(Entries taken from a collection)
========================================
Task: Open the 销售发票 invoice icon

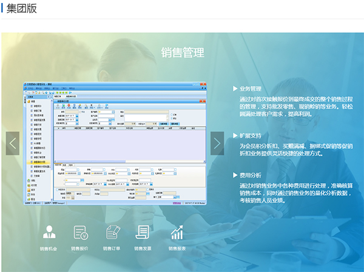Action: point(143,233)
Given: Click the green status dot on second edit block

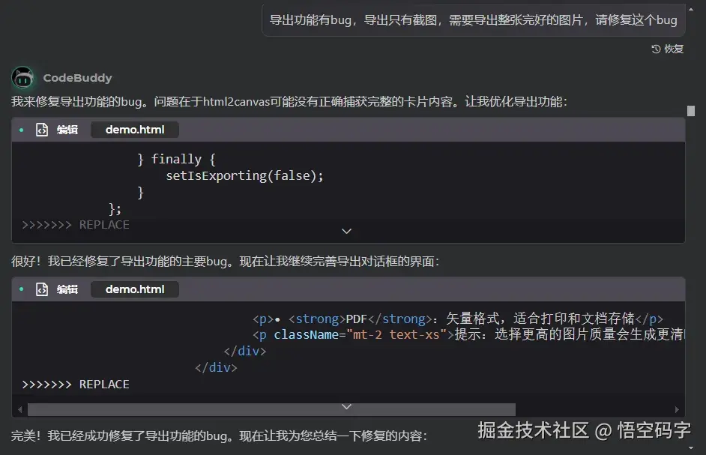Looking at the screenshot, I should [20, 289].
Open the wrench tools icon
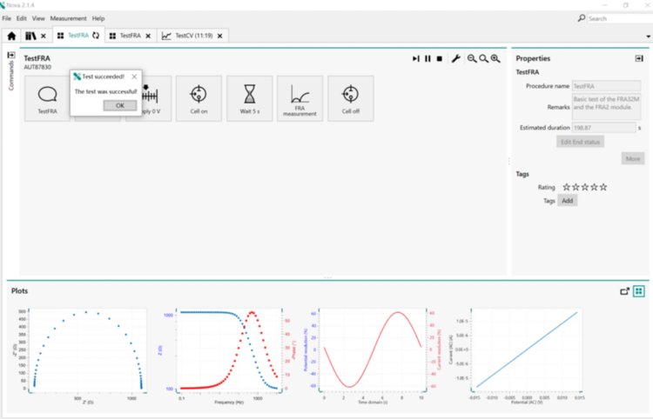The image size is (653, 419). coord(455,58)
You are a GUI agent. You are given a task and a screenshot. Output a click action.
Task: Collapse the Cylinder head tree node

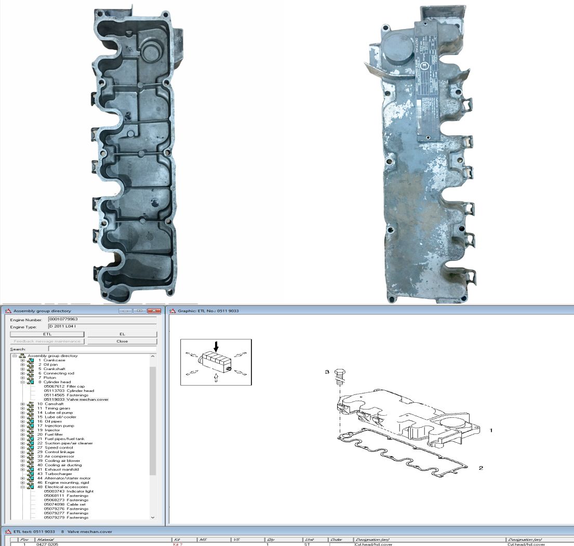pos(22,382)
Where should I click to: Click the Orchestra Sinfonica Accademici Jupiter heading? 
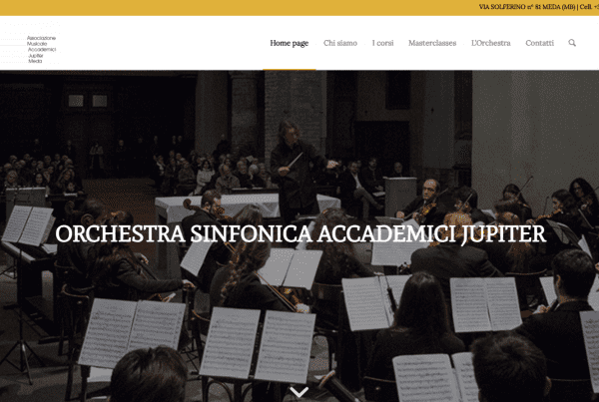[x=300, y=234]
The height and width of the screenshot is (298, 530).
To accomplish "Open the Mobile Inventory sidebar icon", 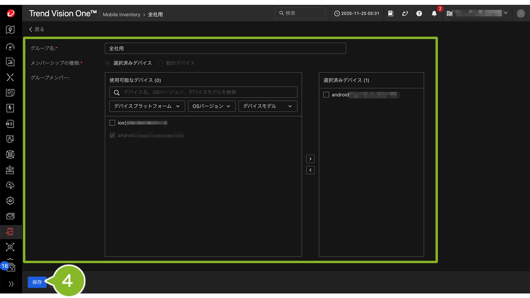I will pos(10,232).
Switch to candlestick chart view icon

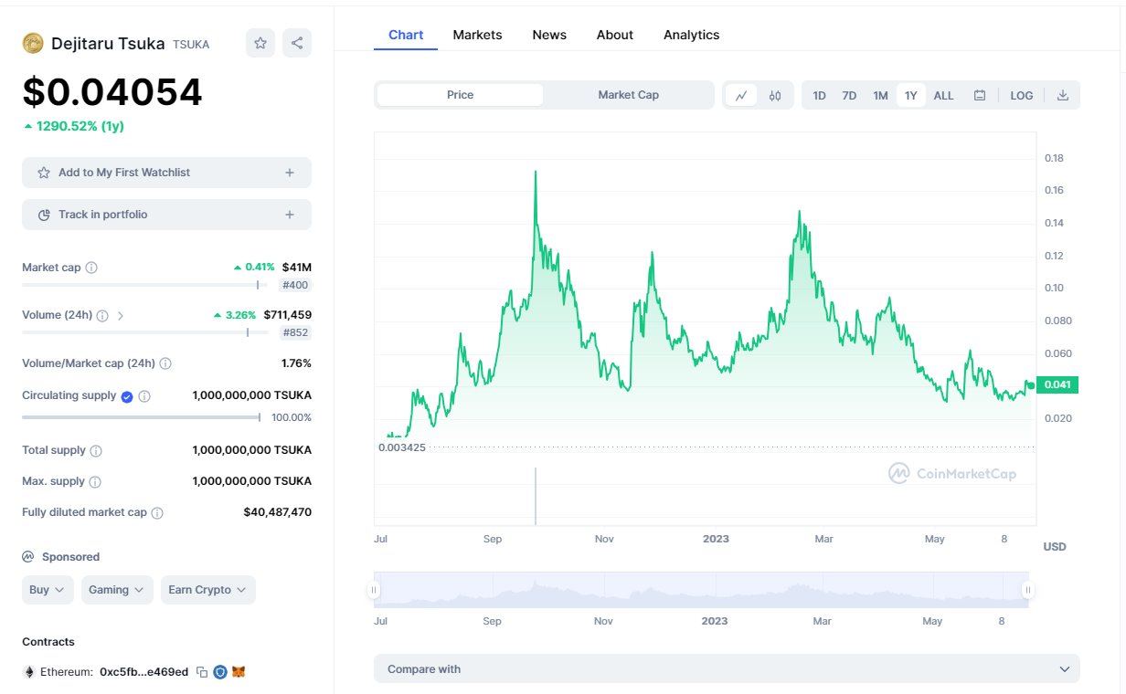pos(775,96)
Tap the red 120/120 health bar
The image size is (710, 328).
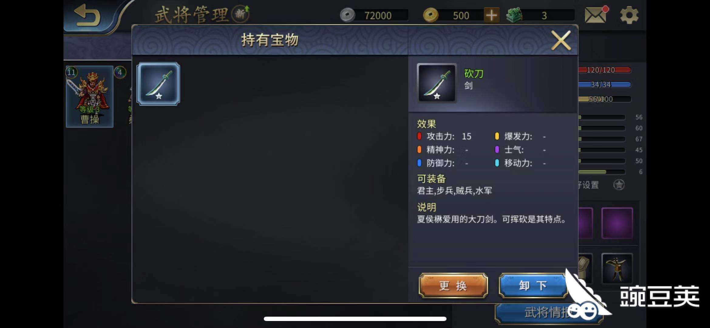click(605, 70)
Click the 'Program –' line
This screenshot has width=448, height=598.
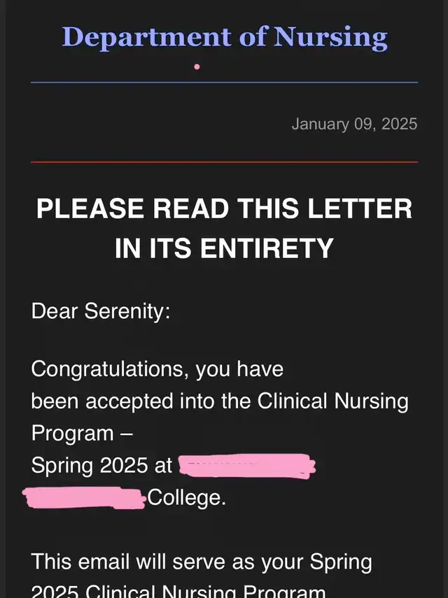[x=82, y=434]
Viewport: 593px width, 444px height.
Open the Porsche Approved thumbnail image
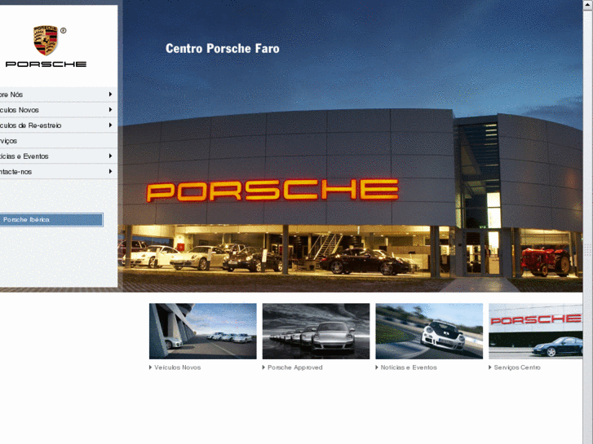point(316,331)
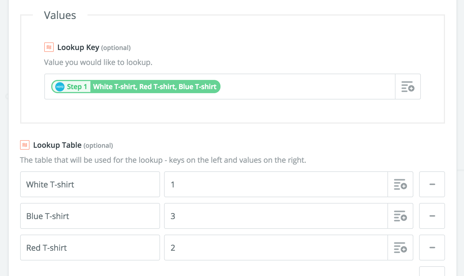Click the Red T-shirt key field
The width and height of the screenshot is (464, 276).
point(90,248)
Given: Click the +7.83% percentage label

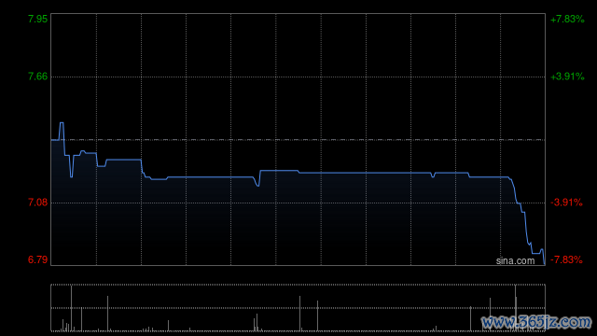Looking at the screenshot, I should [567, 19].

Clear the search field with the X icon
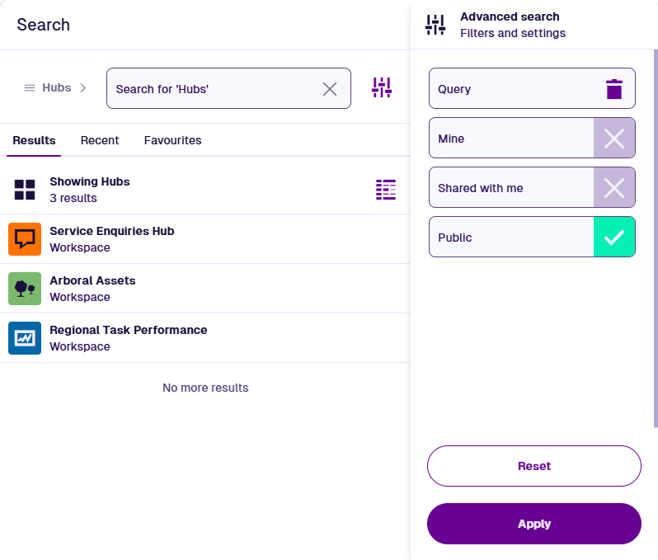coord(330,89)

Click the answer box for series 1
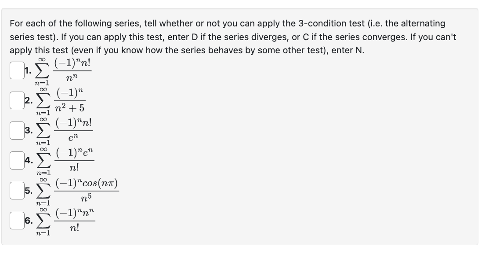tap(16, 70)
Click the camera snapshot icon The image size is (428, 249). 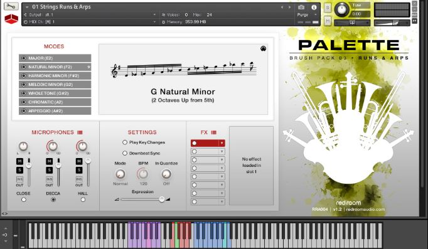[x=301, y=8]
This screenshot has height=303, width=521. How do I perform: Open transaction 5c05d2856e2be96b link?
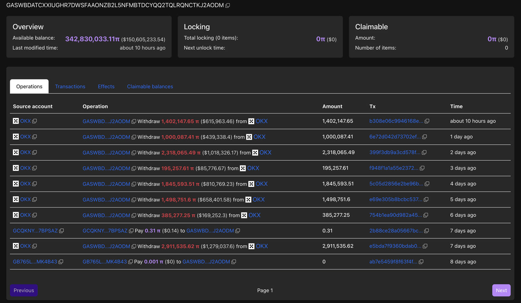click(396, 184)
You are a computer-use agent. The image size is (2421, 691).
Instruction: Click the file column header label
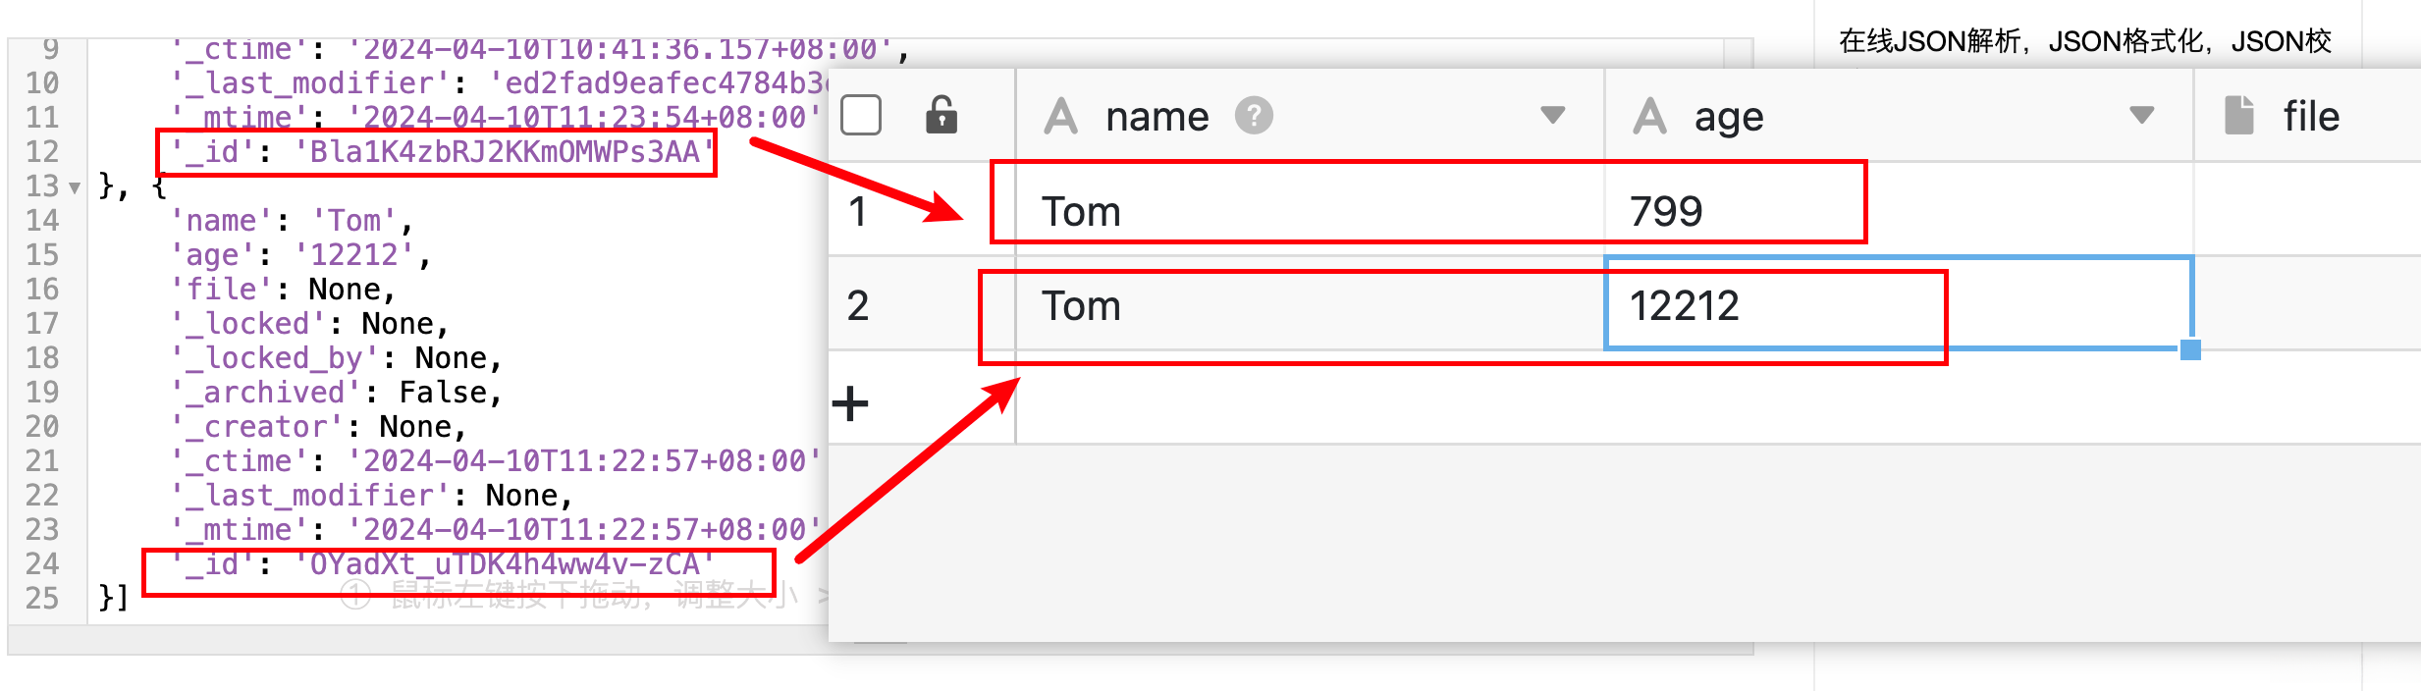[2311, 117]
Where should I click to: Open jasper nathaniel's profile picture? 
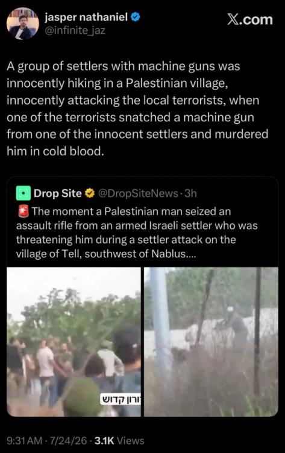click(x=22, y=24)
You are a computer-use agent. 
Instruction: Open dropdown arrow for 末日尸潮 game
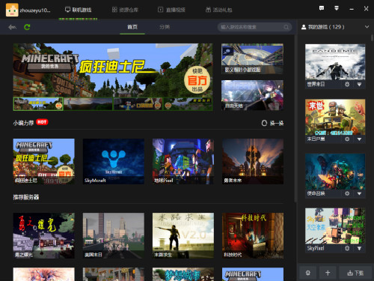click(359, 139)
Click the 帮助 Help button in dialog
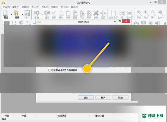 pos(121,98)
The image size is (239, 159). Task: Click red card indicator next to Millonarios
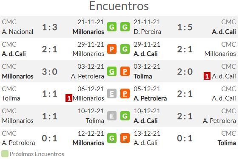point(69,98)
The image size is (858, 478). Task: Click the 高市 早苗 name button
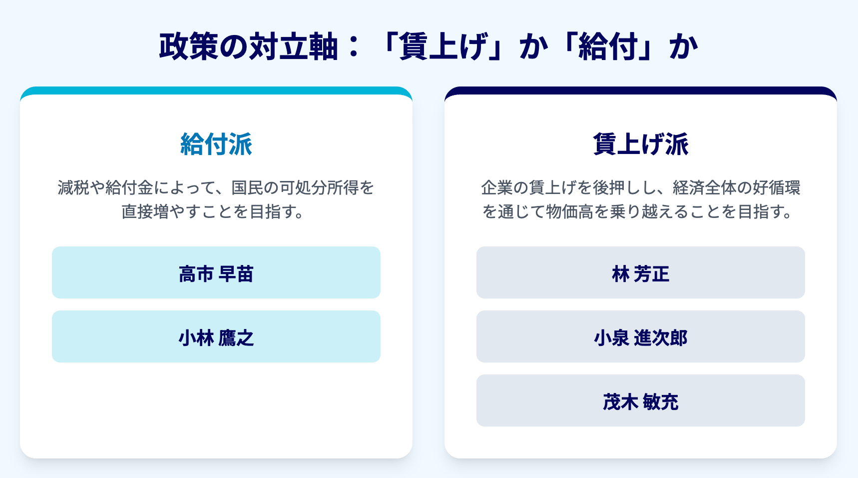(x=216, y=273)
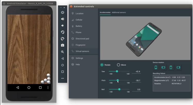Select the Rotate radio button

[x=102, y=65]
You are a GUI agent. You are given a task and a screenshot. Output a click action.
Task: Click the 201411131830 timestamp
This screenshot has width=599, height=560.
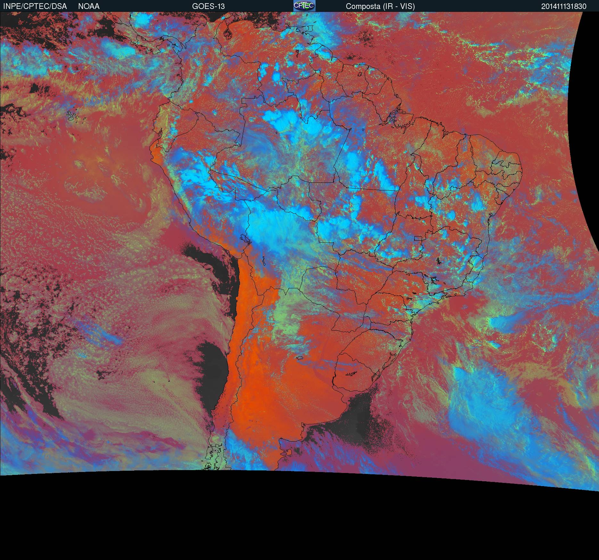564,6
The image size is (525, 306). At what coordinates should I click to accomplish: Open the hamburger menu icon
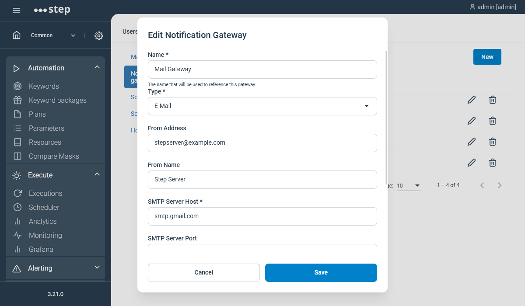[17, 10]
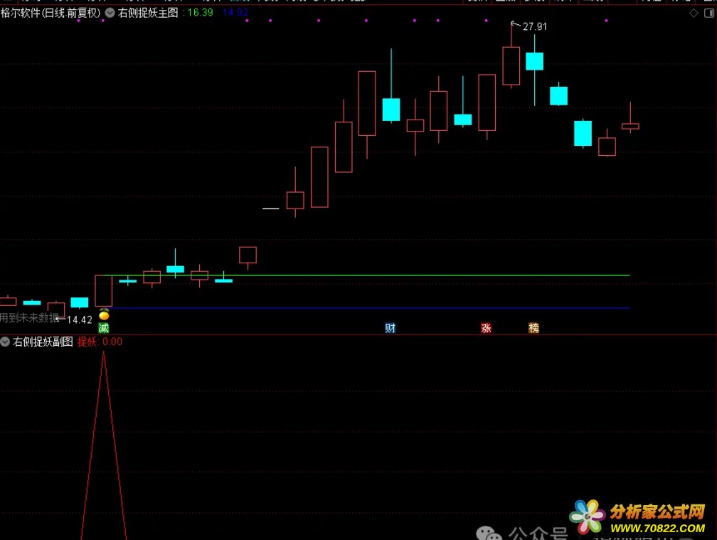Click the colorful flower logo
717x540 pixels.
point(588,517)
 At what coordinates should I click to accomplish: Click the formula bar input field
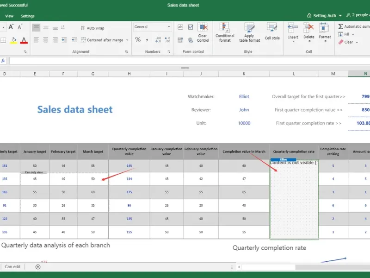[185, 61]
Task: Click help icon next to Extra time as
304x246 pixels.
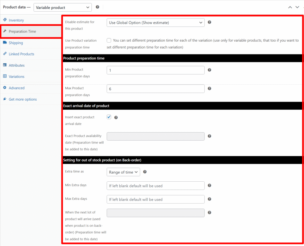Action: [145, 172]
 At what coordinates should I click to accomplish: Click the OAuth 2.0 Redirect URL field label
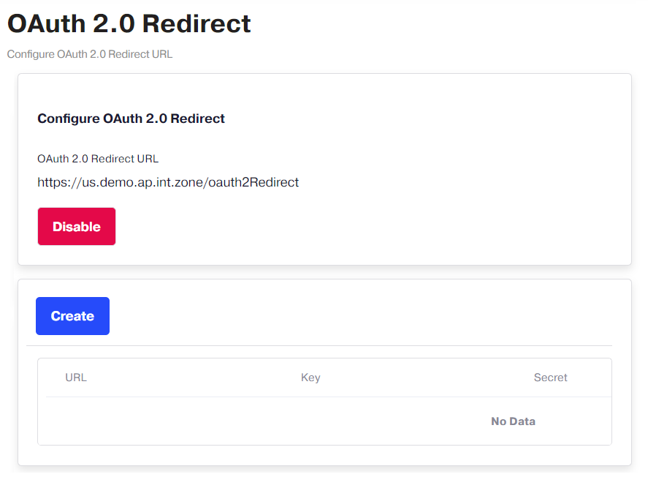pos(98,159)
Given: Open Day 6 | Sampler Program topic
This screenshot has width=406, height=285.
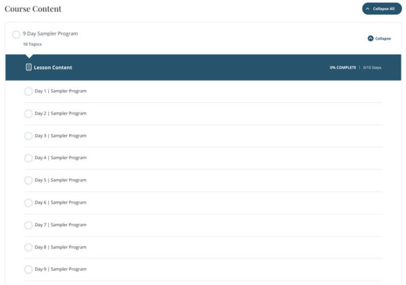Looking at the screenshot, I should [x=60, y=202].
========================================
State how many lines of the data above contain the word "computer", and include nothing other than that number.

2